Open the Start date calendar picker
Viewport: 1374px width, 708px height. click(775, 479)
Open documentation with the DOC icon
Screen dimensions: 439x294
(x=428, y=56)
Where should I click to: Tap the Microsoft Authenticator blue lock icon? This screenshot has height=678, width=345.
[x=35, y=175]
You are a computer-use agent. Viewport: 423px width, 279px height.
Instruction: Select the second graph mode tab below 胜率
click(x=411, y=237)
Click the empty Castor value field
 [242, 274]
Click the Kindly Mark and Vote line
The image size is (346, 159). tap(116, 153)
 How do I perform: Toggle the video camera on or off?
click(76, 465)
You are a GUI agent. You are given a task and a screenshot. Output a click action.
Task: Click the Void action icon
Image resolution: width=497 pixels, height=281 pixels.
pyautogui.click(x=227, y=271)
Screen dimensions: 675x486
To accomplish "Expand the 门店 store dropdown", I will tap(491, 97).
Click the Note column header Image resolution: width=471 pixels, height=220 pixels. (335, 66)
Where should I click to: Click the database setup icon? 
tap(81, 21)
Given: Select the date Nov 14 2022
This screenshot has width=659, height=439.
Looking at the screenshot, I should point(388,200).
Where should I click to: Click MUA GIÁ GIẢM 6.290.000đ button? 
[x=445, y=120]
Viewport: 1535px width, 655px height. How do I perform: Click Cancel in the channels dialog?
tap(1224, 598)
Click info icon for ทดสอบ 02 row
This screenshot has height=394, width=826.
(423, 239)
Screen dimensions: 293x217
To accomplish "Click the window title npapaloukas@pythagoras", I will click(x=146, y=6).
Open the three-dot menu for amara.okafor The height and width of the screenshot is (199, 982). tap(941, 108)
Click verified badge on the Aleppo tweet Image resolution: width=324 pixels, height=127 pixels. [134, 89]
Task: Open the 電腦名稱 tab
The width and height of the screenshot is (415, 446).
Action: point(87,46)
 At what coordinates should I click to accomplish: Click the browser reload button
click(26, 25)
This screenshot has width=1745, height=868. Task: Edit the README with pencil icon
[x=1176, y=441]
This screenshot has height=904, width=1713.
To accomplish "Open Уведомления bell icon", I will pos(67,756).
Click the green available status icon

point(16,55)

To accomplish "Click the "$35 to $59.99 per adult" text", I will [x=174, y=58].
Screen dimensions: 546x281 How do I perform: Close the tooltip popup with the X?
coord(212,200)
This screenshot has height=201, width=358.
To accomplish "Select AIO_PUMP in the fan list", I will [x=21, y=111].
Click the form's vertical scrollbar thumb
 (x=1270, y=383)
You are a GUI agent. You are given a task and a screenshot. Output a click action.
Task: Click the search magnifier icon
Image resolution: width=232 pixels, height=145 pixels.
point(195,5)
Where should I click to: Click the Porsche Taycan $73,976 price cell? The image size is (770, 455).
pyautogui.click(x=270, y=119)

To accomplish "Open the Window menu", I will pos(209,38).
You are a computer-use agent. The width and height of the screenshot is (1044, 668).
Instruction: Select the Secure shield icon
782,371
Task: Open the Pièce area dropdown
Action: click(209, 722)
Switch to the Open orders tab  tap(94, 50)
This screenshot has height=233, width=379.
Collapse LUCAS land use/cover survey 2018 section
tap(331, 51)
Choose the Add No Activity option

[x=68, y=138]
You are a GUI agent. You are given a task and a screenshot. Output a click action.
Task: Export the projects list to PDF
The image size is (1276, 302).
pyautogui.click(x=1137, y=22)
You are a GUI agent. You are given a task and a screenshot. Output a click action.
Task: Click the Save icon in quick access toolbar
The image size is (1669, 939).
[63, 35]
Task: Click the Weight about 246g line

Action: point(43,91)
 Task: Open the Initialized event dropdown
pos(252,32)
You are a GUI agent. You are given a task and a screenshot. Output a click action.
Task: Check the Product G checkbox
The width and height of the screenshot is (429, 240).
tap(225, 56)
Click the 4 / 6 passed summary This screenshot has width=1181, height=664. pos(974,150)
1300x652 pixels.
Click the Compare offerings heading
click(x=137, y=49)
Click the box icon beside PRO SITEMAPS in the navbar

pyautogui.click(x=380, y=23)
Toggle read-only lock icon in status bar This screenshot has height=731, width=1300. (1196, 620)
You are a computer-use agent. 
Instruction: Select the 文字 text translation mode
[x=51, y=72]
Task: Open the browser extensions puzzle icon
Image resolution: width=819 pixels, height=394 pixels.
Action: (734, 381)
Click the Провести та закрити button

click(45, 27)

Short exercise ::
Reproduce the data above verbatim, starting at the line that contains "Click the 4" and continuing through the last line of the data.

Complete output ::
Click the 4 / 6 passed summary This screenshot has width=1181, height=664. pos(974,150)
1300x652 pixels.
Click the Compare offerings heading
click(x=137, y=49)
Click the box icon beside PRO SITEMAPS in the navbar

pyautogui.click(x=380, y=23)
Toggle read-only lock icon in status bar This screenshot has height=731, width=1300. (1196, 620)
You are a computer-use agent. 
Instruction: Select the 文字 text translation mode
[x=51, y=72]
Task: Open the browser extensions puzzle icon
Image resolution: width=819 pixels, height=394 pixels.
Action: (734, 381)
Click the Провести та закрити button

click(45, 27)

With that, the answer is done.